Hasta antes del retiro de la candidatura original, el candidato con una preferencia de mayoría absoluta era el propio Félix, seguido aunque muy de lejos por el candidato de la alianza que han formado los otrora dos grandes partidos en Guerrero, PRI y PRD, Mario Moreno. Se trataba, como en la prehistoria política, de una lucha solo aceptada, tolerada y auspiciada “entre y para los hombres”. Hoy esos criterios y hasta opiniones resultan risibles, fuera de lugar, absurdos. Existe la certeza de que todas las actividades ofrecen las mismas oportunidades para mujeres y hombres.
En los partidos y en la política señaladamente, esto se convirtió en la realidad cotidiana, aceptada y permitida. Los hombres y mujeres dedicados a la política valen lo mismo, tienen derechos equivalentes y las conductas de misoginia y abuso son cada vez más censuradas.
Ahora, con la sustitución de la candidatura más aventajada en la figura de Evelyn también identificada como La Torita, el proceso electoral se tornó más complejo. Por un lado, la innegable popularidad de Félix se transfirió en su mayor parte a su hija, aunque no totalmente, ya que la proporción de votos que se perdieron en la jugada fueron a dar con su adversario más próximo, lo cual ha producido un escenario que algunos ven más parejo, a grado tal que el candidato de la alianza opositora ha llegado a presumir que en muchos lugares él lleva la delantera.
Los auténticos conocedores de los procesos electorales en Guerrero saben que la ventaja de Evelyn es abrumadora y los más conservadores o cautelosos afirman que aun con la inexperiencia política que le atribuyen sus adversarios, La Torita despachará seis años en el palacio de gobierno de Chilpancingo.
Otra curiosidad que sólo resulta anecdótica, pues no tendrá repercusión alguna en el resultado de la elección, es que la postulación de candidaturas se ha atomizado: aquí el PAN por alguna extraña razón decidió no integrarse en la alianza que en muchos lugares del país ha formado con el PRI y el PRD, y postuló a una mujer como su abanderada. Lo mismo hizo el partido Encuentro Solidario, que designó a una profesora, y el Movimiento Ciudadano, quien promueve a una mujer de larga historia en la política guerrerense y a nivel nacional, Ruth Zavaleta. En total cuatro mujeres.

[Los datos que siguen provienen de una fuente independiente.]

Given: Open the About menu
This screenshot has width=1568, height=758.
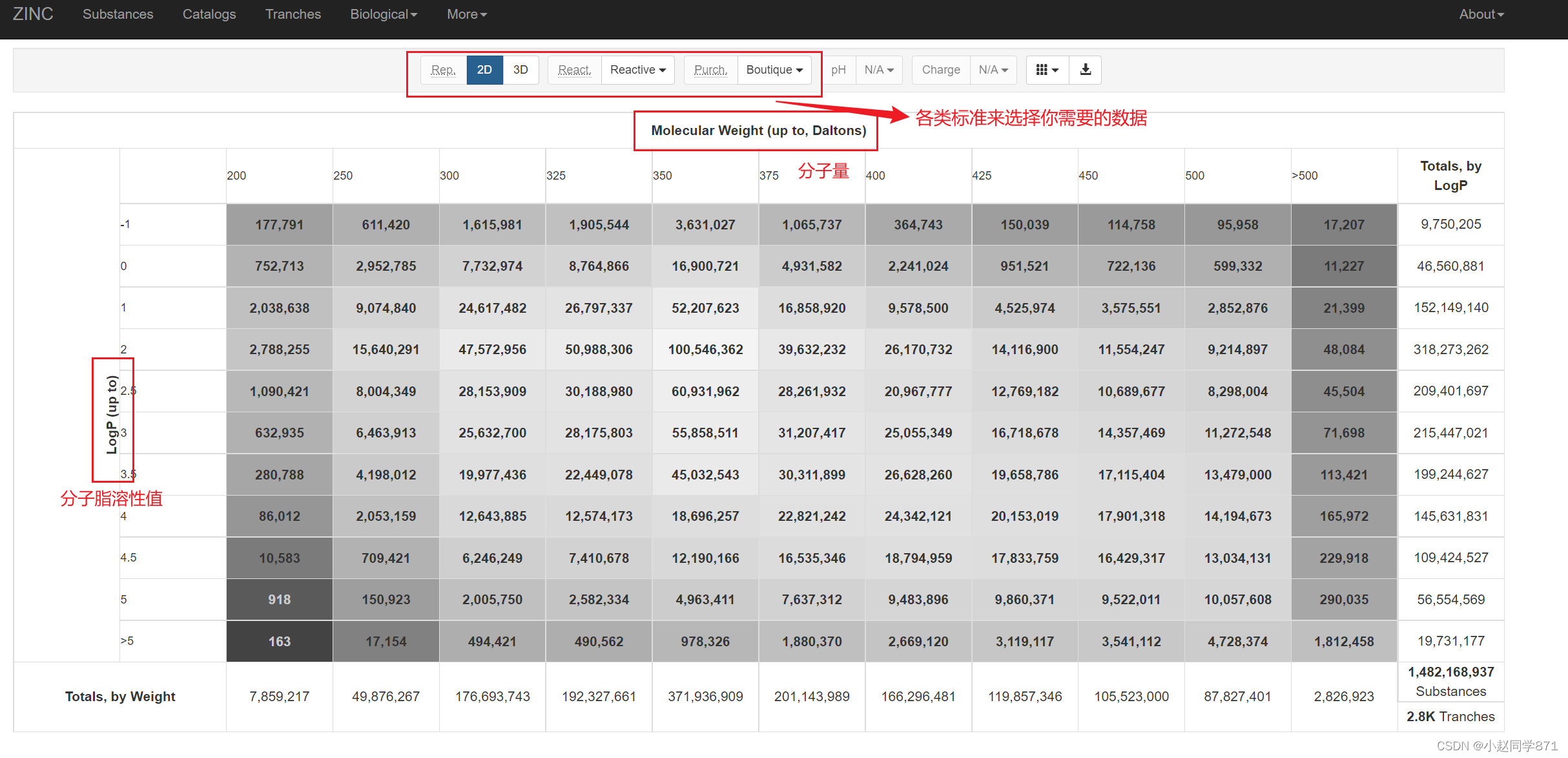Looking at the screenshot, I should tap(1481, 14).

Otros partidos de menor arraigo en la entidad postularon candidatos hombres; así ocurrió con Redes Sociales Progresistas, el nuevo Fuerza por México, y una alianza del PT con el PVEM, que luego de las acusaciones contra Salgado Macedonio decidieron no ir con Morena. En total, cuatro hombres.
Se da así un fenómeno de paridad en la boleta en la que sufragarán los guerrerenses, con ocho opciones, cuatro femeninas y cuatro masculinas. El voto, lo advierten todas las encuestas, se concentrará en dos figuras, pero también de manera equilibrada, una mujer y un hombre.
La historia tiene caminos extraños, pero en una entidad en que a veces los expertos acusan falta de desarrollo democrático y de cultura cívica, llegamos a esta elección cumpliendo puntualmente requisitos formales de vanguardia que no en todas las entidades se han logrado a plenitud.
Los mejores analistas de Guerrero afirman que la escalada política en contra de todo lo que representa a la 4T se centró en la figura de Félix Salgado Macedonio, a quien se logró sacar de las boletas electorales con una campaña que empleó todo lo habido y por haber para demostrar supuestos abusos cometidos por el senador con licencia, de los que salió no ileso, pero si exento y no culpable, o mejor dicho, inocente.
Evelyn cuenta para sí su compromiso con la 4T, con las mujeres, con los pobres del estado, con la frescura que requiere un estado sumido en gravísimos problemas ancestrales, el principal el cacicazgo de una clase gobernante que se vio sólo a sí misma y se olvidó del pueblo.